Upon the report of this last examination the case has been reopened for further proof of disability since discharge, which if found will entitle the claimant to a pension under general laws. On the question to be determined he would have no advantage under a special act, inasmuch as there must be a ratable disability to entitle him to any payment in pursuance of its provisions.
GROVER CLEVELAND.
EXECUTIVE MANSION, February 11, 1887.
To the House of Representatives:
I herewith return without my approval House bill No. 10457, entitled “An act for the relief of dependent parents and honorably discharged soldiers and sailors who are now disabled and dependent upon their own labor for support.”
This is the first general bill that has been sanctioned by the Congress since the close of the late civil war permitting a pension to the soldiers and sailors who served in that war upon the ground of service and present disability alone, and in the entire absence of any injuries received by the casualties or incidents of such service.
While by almost constant legislation since the close of this war there has been compensation awarded for every possible injury received as a result of military service in the Union Army, and while a great number of laws passed for that purpose have been administered with great liberality and have been supplemented by numerous private acts to reach special cases, there has not until now been an avowed departure from the principle thus far adhered to respecting Union soldiers, that the bounty of the Government in the way of pensions is generously bestowed when granted to those who, in this military service and in the line of military duty, have to a greater or less extent been disabled.
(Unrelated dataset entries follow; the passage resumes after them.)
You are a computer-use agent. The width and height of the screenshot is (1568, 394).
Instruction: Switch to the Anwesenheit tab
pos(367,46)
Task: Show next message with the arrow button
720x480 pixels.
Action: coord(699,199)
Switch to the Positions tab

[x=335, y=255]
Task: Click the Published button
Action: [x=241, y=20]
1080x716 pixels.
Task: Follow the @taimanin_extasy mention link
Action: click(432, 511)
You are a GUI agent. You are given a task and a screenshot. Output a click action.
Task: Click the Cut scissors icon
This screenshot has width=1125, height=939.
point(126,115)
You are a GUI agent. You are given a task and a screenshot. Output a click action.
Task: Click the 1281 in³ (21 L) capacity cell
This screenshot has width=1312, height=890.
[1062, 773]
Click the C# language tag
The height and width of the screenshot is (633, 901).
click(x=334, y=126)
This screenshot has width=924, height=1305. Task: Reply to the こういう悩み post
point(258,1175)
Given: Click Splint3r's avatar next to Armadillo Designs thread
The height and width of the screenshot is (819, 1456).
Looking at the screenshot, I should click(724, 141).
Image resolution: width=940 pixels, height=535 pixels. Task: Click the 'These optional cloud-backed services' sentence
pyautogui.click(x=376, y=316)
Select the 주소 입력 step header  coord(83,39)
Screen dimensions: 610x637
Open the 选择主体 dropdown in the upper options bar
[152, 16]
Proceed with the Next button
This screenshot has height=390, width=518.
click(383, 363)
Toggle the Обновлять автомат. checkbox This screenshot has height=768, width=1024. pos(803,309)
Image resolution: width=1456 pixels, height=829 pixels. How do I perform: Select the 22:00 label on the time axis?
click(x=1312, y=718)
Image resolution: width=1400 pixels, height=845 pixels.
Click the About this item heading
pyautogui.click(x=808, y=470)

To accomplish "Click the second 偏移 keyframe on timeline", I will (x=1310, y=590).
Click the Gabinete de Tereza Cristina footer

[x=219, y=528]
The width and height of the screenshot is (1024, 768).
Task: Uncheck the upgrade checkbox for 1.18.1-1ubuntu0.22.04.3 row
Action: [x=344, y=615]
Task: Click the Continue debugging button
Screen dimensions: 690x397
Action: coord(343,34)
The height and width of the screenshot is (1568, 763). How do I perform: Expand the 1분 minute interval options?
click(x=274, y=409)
But it is a mistake to suppose that service pensions, such as are permitted by the second section of the bill under consideration, are new to our legislation. In 1818, thirty-five years after the close of the Revolutionary War, they were granted to the soldiers engaged in that struggle, conditional upon service until the end of the war or for a term not less than nine months, and requiring every beneficiary under the act to be one “who is, or hereafter by reason of his reduced circumstances in life shall be, in need of assistance from his country for support.” Another law of a like character was passed in 1828, requiring service until the close of the Revolutionary War; and still another, passed in 1832, provided for those persons not included in the previous statute, but who served two years at some time during the war, and giving a proportionate sum to those who had served not less than six months.
A service-pension law was passed for the benefit of the soldiers of 1812 in the year 1871, fifty-six years after the close of that war, which required only sixty days’ service; and another was passed in 1878, sixty-three years after the war, requiring only fourteen days’ service.